*Task to carry out:* Find the line below with "You are a computer-use". Print it and every line after it exactly, through the last line, leaving out the pictures.

*Data for this task:*
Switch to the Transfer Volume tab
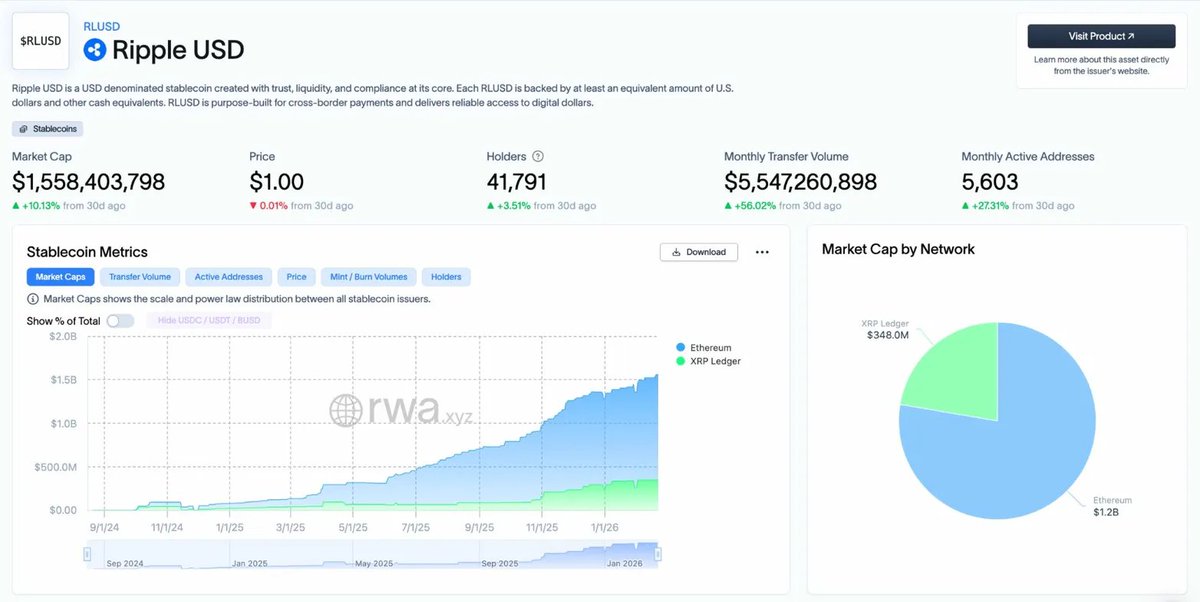Viewport: 1200px width, 602px height. tap(139, 276)
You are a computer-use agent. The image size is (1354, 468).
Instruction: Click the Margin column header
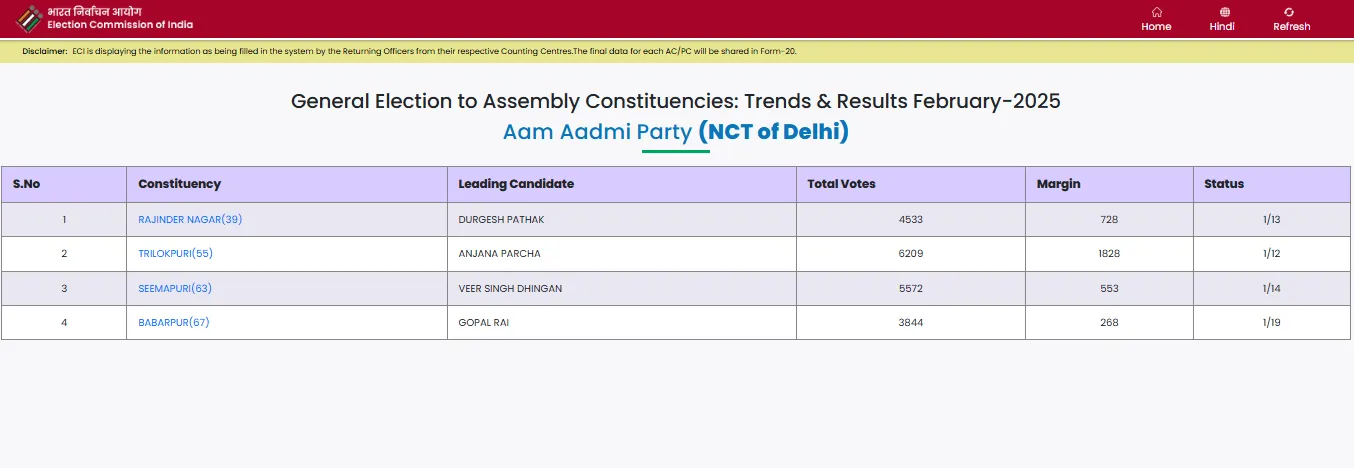[x=1058, y=184]
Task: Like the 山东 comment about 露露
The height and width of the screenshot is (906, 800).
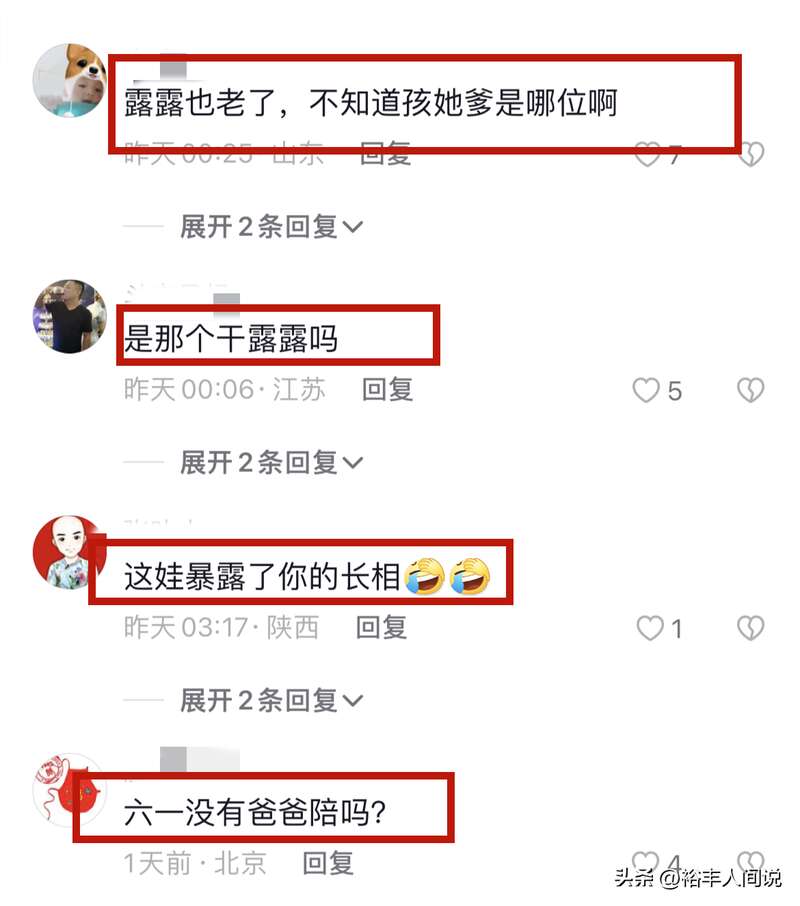Action: coord(647,154)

*Solved exercise:*
You are a computer-use agent. The image size is (1354, 468).
Instruction: Click the Margin column header
[x=1058, y=184]
Task: Like the 山东 comment about 露露
The height and width of the screenshot is (906, 800).
Action: coord(647,154)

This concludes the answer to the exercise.